--- WRITTEN INSTRUCTION ---
Copy the lines below, starting at the first one and ending at the one that contains "(1537, 106)", and keep each request as it is. In the answers, multiply every coordinate by 1.55 and round each result to a whole number, with halves rounded up.

---------- RECORDED INFORMATION

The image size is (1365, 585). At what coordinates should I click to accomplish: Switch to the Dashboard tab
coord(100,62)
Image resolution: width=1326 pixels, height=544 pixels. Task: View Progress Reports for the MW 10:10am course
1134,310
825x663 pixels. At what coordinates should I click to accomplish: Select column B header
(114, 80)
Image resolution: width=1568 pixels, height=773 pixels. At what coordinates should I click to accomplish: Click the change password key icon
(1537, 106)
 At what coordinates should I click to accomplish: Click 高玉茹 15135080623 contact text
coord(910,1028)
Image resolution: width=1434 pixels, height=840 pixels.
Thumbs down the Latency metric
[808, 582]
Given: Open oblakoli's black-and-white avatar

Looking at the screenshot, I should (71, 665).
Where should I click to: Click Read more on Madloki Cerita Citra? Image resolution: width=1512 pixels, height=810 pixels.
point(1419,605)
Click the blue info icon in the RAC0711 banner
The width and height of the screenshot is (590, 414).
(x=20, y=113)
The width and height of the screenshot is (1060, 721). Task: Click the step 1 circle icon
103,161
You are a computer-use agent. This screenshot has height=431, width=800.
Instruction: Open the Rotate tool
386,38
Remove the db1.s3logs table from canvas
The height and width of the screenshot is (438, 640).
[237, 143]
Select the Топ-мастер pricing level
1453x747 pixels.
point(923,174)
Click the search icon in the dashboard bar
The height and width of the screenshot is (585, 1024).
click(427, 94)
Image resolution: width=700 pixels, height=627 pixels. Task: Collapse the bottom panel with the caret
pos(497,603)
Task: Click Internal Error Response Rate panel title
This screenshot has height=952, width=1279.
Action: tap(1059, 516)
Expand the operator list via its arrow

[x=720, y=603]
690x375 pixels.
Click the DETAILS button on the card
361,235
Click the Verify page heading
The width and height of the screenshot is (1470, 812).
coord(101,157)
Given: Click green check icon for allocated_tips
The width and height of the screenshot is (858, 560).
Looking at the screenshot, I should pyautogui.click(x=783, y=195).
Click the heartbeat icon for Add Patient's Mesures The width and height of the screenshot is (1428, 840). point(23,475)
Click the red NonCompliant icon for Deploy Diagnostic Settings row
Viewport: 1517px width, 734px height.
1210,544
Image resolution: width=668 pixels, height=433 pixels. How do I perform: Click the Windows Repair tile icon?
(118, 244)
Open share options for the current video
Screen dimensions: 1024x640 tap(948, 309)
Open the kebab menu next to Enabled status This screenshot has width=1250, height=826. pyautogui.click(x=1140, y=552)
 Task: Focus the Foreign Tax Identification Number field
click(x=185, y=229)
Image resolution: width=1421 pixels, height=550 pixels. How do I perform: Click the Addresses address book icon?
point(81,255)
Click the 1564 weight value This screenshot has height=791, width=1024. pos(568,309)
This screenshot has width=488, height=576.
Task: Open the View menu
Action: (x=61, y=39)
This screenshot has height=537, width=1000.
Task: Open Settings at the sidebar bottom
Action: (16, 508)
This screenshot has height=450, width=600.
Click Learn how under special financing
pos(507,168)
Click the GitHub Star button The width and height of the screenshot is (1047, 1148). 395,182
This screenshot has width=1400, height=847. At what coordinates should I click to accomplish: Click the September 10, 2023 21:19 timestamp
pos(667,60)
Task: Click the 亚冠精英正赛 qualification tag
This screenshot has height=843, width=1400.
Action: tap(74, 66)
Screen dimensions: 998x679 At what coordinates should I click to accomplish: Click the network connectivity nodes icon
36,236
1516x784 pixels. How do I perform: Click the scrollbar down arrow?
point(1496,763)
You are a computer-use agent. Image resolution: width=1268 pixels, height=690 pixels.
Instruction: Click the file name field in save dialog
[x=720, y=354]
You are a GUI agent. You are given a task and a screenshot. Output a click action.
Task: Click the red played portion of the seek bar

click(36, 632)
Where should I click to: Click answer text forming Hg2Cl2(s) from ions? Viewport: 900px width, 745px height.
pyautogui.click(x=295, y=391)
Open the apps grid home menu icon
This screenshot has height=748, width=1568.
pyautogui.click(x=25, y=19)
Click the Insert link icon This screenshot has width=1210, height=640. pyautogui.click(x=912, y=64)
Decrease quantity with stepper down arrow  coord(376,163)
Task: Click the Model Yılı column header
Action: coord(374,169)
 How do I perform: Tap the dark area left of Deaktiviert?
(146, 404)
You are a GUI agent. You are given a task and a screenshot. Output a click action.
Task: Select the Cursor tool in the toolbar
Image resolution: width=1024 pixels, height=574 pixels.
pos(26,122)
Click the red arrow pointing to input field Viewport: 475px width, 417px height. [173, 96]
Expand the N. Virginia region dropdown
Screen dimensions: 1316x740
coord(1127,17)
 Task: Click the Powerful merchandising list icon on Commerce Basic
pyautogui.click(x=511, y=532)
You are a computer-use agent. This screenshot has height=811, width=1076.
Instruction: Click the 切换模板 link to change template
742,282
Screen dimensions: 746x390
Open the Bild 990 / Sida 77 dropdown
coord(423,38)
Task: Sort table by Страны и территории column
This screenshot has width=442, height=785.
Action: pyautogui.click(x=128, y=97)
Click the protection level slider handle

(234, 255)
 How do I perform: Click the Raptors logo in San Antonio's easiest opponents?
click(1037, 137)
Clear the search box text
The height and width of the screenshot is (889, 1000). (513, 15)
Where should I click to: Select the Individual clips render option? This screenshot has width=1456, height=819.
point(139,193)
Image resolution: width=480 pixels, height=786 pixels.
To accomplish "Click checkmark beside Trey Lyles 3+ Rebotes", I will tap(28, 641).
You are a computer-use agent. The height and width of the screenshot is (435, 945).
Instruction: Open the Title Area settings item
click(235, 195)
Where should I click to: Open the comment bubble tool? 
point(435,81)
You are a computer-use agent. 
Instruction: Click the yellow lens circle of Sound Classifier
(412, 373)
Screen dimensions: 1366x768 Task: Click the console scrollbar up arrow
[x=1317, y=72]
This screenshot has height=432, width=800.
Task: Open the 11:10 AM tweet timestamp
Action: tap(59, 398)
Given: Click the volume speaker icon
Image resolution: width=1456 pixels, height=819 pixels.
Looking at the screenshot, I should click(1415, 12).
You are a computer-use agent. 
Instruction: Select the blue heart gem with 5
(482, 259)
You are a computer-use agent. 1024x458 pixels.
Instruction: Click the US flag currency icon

--------------------

--- ANSWER TO THIS EXERCISE ---
The image size is (1365, 585). At what coordinates should I click to accomplish: Switch to the Dashboard tab
coord(155,96)
Image resolution: width=1326 pixels, height=544 pixels. Task: View Progress Reports for the MW 10:10am course
1758,481
825x663 pixels. At what coordinates should I click to accomplish: Select column B header
(177, 124)
Image resolution: width=1568 pixels, height=773 pixels. At what coordinates should I click to accomplish: Click the change password key icon
(2382, 164)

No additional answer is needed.